Post (moderno):la monnezza spiegata ai bambini -1
Modern/Postmodern, 1980 Mark Tansey
Dialettica dei rifiuti
di
Fabio Matteo
Consigliere di Amministrazione della ASìA Napoli s.p.a.
www.Asianapoli.it
Nel 1878 F. Engels avvertiva in Dialettica della natura: “Non aduliamoci troppo per la nostra vittoria umana sulla natura; la natura si vendica di ogni nostra vittoria” . La previsione di un futuro di cieche violenze esponenziali inflitte al suolo, all’acqua e all’aria del nostro pianeta, si basava allora sugli effetti della timida quanto feroce rivoluzione industriale ottocentesca, mentre la minaccia di una vendetta, di una ritorsione possibile sul nuovo sistema imposto dall’era tecnologica avanzata, era un monito chiaroveggente ad imporre regole di protezione sociali e naturali. Nell’avvicendarsi degli eventi storici, scarse sono state l’attenzione e la lungimiranza posta sull’accordo di quelle regole che a seconda delle fasi di sviluppo industriale ed economico avrebbero dovuto salvaguardarci. I rifiuti sono solo l’ultimo male da scontare, un cancro della natura, tanto più simbolico della nostra cecità in quanto ci lascia brancolare nel buio (e nel tanfo) delle nostre stesse “vittorie umane”, dei nostri consumi così deteriorabili eppure tanto difficili da smaltire.

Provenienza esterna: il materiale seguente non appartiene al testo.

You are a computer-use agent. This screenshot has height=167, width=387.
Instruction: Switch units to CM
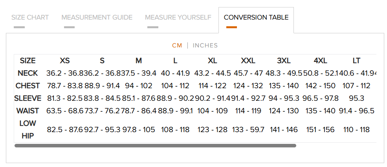tap(177, 45)
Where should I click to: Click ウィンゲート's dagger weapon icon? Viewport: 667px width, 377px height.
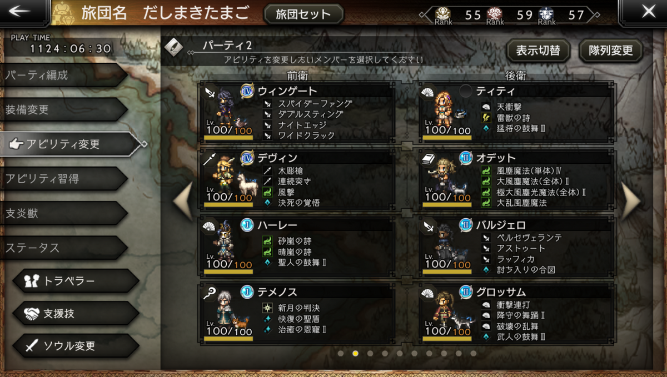[210, 93]
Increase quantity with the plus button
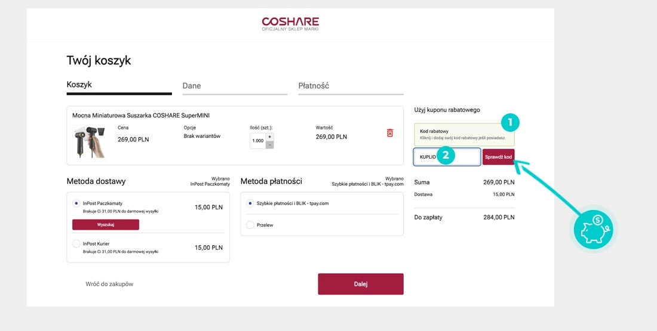The image size is (657, 331). pyautogui.click(x=269, y=137)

Dal secondo dopoguerra, in questo folle e devastante conflitto intrapreso dall’uomo contro la natura e contro se stesso, nella disarmonia e nello squilibrio delle scelte attuate, lo smaltimento dei nostri rifiuti appare come una sorta di auto punizione. Esso ha difatti il potere di inquinare contemporaneamente la terra (discariche), l’acqua (le infiltrazioni nelle falde acquifere, nei fiumi e laghi del percolato prodotto dalla discarica) e l’aria (i fumi emessi dagli impianti di incenerimento). Eppure l’invenzione della plastica, l’uso della carta e dell’alluminio per realizzare o imballare merci e beni di consumo, il principio dell’usa e getta, sottendono senza dubbio ad un nuovo modello di sviluppo, meglio conosciuto sotto lo slogan del consumo di massa e della crescita del profitto capitalistico.

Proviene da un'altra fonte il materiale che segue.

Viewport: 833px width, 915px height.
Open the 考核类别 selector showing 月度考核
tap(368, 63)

Modello di sviluppo che ci porta a rompere quel patto implicito di sopravvivenza e di convivenza istituito con il nostro pianeta, cioè quando ogni sostanza usata dagli uomini ritornava disponibile per il consumo senza produzione di rifiuti, o quando la discarica, unico sistema di smaltimento per millenni, digeriva i nostri rifiuti organici per restituirli alla terra in un sistema di compensazione. Partendo da questi presupposti e dai sintomi di un’indigestione, vorrei soffermarmi sul concetto di discarica; da quando ai rifiuti organici si sono aggiunti quelli inorganici (plastica, alluminio, poli-accoppiati), l’immissione incontrollata nell’ecosistema di oggetti creati dalla tecnica ma rifiutati dai processi naturali di biodegradazione ha mostrato il volto inquinante e implosivo delle discariche, sottraendo gradualmente ettari di territorio alla flora e alla fauna o ad altro uso umano più consono al mantenimento dell’habitat.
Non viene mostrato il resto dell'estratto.